- _Stored data_

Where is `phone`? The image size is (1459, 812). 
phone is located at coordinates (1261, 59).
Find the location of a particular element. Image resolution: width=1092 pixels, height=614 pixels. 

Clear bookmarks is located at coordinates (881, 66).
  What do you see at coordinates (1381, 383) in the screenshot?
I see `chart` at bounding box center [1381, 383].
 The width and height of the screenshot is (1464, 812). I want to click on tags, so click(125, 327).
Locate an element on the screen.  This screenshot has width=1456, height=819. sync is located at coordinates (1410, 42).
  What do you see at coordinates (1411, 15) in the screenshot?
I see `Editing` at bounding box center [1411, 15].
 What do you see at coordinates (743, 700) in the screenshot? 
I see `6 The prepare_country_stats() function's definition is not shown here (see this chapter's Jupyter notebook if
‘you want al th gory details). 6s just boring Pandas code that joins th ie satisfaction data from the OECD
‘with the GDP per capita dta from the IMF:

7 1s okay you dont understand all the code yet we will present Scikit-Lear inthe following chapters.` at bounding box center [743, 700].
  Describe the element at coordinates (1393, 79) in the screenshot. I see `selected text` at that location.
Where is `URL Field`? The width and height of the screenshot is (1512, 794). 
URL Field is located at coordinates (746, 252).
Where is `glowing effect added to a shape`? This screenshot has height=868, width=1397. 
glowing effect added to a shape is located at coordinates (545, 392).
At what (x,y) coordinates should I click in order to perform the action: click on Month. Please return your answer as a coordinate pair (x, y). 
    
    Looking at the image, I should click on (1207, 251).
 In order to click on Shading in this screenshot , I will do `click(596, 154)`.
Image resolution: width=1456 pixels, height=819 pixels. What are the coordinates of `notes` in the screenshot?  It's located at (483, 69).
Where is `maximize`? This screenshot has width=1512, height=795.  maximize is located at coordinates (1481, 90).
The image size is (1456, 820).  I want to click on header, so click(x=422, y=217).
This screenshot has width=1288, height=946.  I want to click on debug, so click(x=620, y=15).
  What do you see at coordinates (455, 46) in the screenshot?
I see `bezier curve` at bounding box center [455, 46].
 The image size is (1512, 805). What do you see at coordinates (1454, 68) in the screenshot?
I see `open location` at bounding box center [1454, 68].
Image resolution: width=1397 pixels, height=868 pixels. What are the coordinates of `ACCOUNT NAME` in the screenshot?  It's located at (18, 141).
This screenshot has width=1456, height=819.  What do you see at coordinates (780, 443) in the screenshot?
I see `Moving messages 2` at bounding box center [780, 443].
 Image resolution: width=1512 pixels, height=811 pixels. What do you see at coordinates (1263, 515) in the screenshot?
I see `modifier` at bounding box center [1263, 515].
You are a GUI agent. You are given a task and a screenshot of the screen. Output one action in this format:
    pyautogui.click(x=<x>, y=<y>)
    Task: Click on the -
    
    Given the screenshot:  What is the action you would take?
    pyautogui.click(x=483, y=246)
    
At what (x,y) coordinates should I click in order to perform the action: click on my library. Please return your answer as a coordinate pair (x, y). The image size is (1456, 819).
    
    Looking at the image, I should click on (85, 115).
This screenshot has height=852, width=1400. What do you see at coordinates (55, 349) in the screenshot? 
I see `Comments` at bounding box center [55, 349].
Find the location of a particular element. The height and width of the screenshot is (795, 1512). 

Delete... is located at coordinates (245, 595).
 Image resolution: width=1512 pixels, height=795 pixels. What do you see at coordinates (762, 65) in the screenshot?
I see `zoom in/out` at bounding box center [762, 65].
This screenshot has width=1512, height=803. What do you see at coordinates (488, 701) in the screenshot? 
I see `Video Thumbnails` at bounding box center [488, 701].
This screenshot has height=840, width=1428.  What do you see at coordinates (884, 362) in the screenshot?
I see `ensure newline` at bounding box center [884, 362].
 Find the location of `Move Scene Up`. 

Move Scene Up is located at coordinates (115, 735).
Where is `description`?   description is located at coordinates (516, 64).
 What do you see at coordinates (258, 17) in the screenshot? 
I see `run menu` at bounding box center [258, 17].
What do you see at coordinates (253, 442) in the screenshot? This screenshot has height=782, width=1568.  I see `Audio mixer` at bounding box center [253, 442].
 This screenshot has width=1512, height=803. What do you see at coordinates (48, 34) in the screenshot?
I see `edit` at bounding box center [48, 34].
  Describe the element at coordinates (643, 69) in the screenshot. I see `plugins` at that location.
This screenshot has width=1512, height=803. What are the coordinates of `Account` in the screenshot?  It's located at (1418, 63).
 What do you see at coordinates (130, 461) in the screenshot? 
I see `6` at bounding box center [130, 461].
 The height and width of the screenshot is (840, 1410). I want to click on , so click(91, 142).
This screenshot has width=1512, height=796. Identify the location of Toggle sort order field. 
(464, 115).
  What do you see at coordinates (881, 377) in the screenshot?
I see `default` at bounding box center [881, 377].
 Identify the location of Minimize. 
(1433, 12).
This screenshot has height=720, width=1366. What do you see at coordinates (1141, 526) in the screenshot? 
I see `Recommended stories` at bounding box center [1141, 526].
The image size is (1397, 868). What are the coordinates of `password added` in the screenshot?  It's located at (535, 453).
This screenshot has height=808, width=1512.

- _Given problem_
Will you reproduce every one of the rows above verbatim, without changing a single character?

- _Answer to this problem_
Where is `phone`? The image size is (1459, 812). 
phone is located at coordinates (1261, 59).
Find the location of a particular element. Image resolution: width=1092 pixels, height=614 pixels. 

Clear bookmarks is located at coordinates (881, 66).
  What do you see at coordinates (1381, 383) in the screenshot?
I see `chart` at bounding box center [1381, 383].
 The width and height of the screenshot is (1464, 812). I want to click on tags, so click(125, 327).
Locate an element on the screen.  This screenshot has width=1456, height=819. sync is located at coordinates (1410, 42).
  What do you see at coordinates (1411, 15) in the screenshot?
I see `Editing` at bounding box center [1411, 15].
 What do you see at coordinates (743, 700) in the screenshot? 
I see `6 The prepare_country_stats() function's definition is not shown here (see this chapter's Jupyter notebook if
‘you want al th gory details). 6s just boring Pandas code that joins th ie satisfaction data from the OECD
‘with the GDP per capita dta from the IMF:

7 1s okay you dont understand all the code yet we will present Scikit-Lear inthe following chapters.` at bounding box center [743, 700].
  Describe the element at coordinates (1393, 79) in the screenshot. I see `selected text` at that location.
Where is `URL Field`? The width and height of the screenshot is (1512, 794). 
URL Field is located at coordinates (746, 252).
Where is `glowing effect added to a shape`? This screenshot has height=868, width=1397. 
glowing effect added to a shape is located at coordinates (545, 392).
At what (x,y) coordinates should I click in order to perform the action: click on Month. Please return your answer as a coordinate pair (x, y). 
    
    Looking at the image, I should click on (1207, 251).
 In order to click on Shading in this screenshot , I will do `click(596, 154)`.
Image resolution: width=1456 pixels, height=819 pixels. What are the coordinates of `notes` in the screenshot?  It's located at (483, 69).
Where is `maximize`? This screenshot has width=1512, height=795.  maximize is located at coordinates (1481, 90).
The image size is (1456, 820).  I want to click on header, so click(x=422, y=217).
This screenshot has width=1288, height=946.  I want to click on debug, so click(x=620, y=15).
  What do you see at coordinates (455, 46) in the screenshot?
I see `bezier curve` at bounding box center [455, 46].
 The image size is (1512, 805). What do you see at coordinates (1454, 68) in the screenshot?
I see `open location` at bounding box center [1454, 68].
Image resolution: width=1397 pixels, height=868 pixels. What are the coordinates of `ACCOUNT NAME` in the screenshot?  It's located at (18, 141).
This screenshot has width=1456, height=819.  What do you see at coordinates (780, 443) in the screenshot?
I see `Moving messages 2` at bounding box center [780, 443].
 Image resolution: width=1512 pixels, height=811 pixels. What do you see at coordinates (1263, 515) in the screenshot?
I see `modifier` at bounding box center [1263, 515].
You are a GUI agent. You are given a task and a screenshot of the screen. Output one action in this format:
    pyautogui.click(x=<x>, y=<y>)
    Task: Click on the -
    
    Given the screenshot:  What is the action you would take?
    pyautogui.click(x=483, y=246)
    
At what (x,y) coordinates should I click in order to perform the action: click on my library. Please return your answer as a coordinate pair (x, y). The image size is (1456, 819).
    
    Looking at the image, I should click on (85, 115).
This screenshot has height=852, width=1400. What do you see at coordinates (55, 349) in the screenshot? 
I see `Comments` at bounding box center [55, 349].
Find the location of a particular element. The height and width of the screenshot is (795, 1512). 

Delete... is located at coordinates (245, 595).
 Image resolution: width=1512 pixels, height=795 pixels. What do you see at coordinates (762, 65) in the screenshot?
I see `zoom in/out` at bounding box center [762, 65].
This screenshot has width=1512, height=803. What do you see at coordinates (488, 701) in the screenshot? 
I see `Video Thumbnails` at bounding box center [488, 701].
This screenshot has height=840, width=1428.  What do you see at coordinates (884, 362) in the screenshot?
I see `ensure newline` at bounding box center [884, 362].
 Find the location of `Move Scene Up`. 

Move Scene Up is located at coordinates (115, 735).
Where is `description`?   description is located at coordinates (516, 64).
 What do you see at coordinates (258, 17) in the screenshot? 
I see `run menu` at bounding box center [258, 17].
What do you see at coordinates (253, 442) in the screenshot? This screenshot has height=782, width=1568.  I see `Audio mixer` at bounding box center [253, 442].
 This screenshot has width=1512, height=803. What do you see at coordinates (48, 34) in the screenshot?
I see `edit` at bounding box center [48, 34].
  Describe the element at coordinates (643, 69) in the screenshot. I see `plugins` at that location.
This screenshot has width=1512, height=803. What are the coordinates of `Account` in the screenshot?  It's located at (1418, 63).
 What do you see at coordinates (130, 461) in the screenshot? 
I see `6` at bounding box center [130, 461].
 The height and width of the screenshot is (840, 1410). I want to click on , so click(91, 142).
This screenshot has width=1512, height=796. Identify the location of Toggle sort order field. 
(464, 115).
  What do you see at coordinates (881, 377) in the screenshot?
I see `default` at bounding box center [881, 377].
 Identify the location of Minimize. 
(1433, 12).
This screenshot has height=720, width=1366. What do you see at coordinates (1141, 526) in the screenshot? 
I see `Recommended stories` at bounding box center [1141, 526].
The image size is (1397, 868). What are the coordinates of `password added` in the screenshot?  It's located at (535, 453).
This screenshot has height=808, width=1512.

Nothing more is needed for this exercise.